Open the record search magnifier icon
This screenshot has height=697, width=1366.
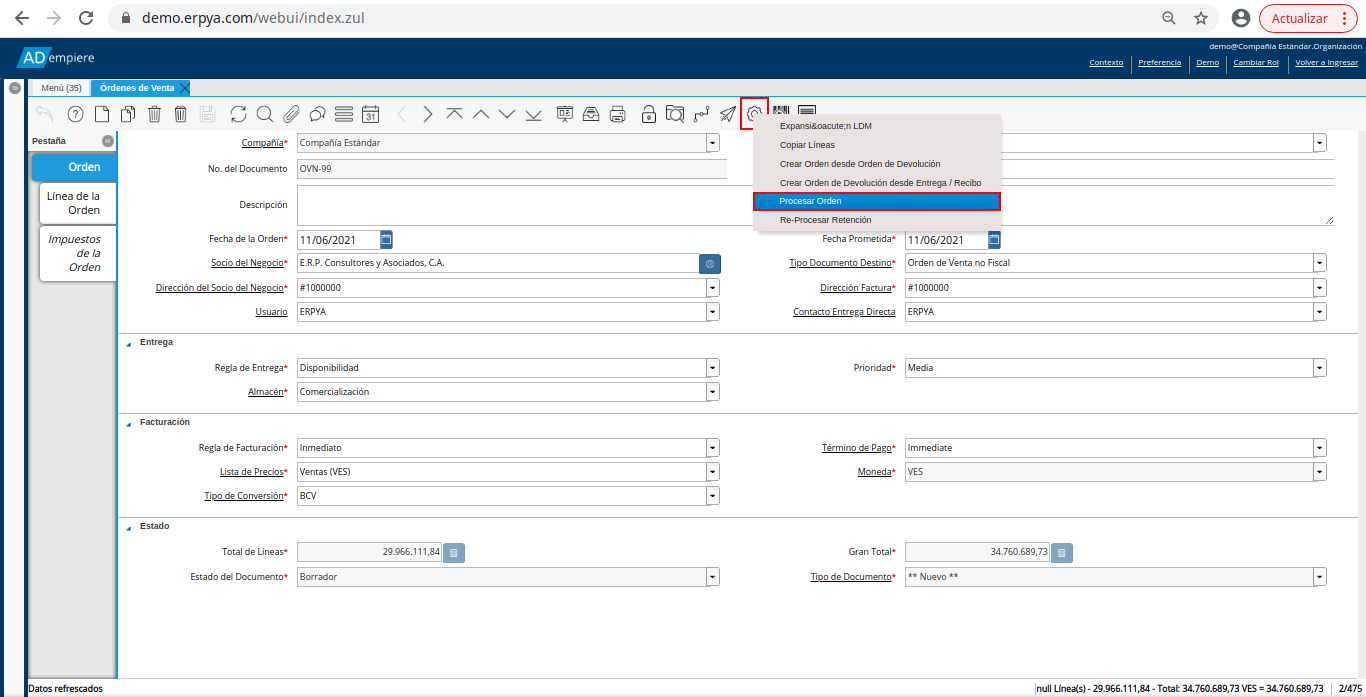click(264, 114)
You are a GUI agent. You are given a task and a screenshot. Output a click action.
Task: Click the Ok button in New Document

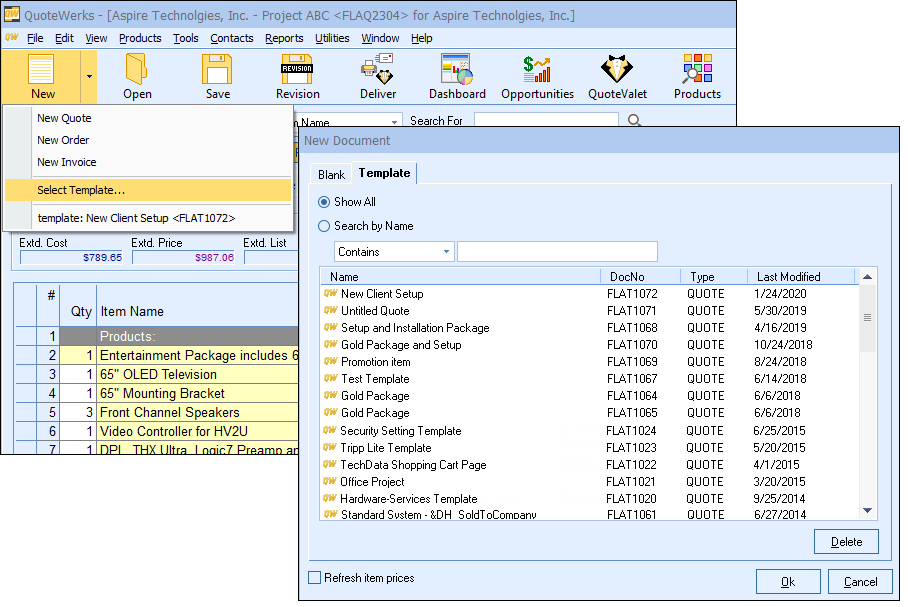(788, 582)
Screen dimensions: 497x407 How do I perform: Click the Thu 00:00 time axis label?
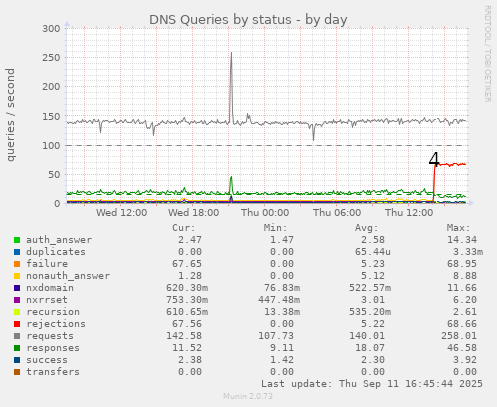tap(265, 213)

## Exercise task
Identify every line of the records above that contains the word "screenshot" and copy each such line in full. Case counts.

## Solution to this task
This screenshot has height=697, width=1366.
You are a GUI agent. You are given a task and a screenshot. Output a click action.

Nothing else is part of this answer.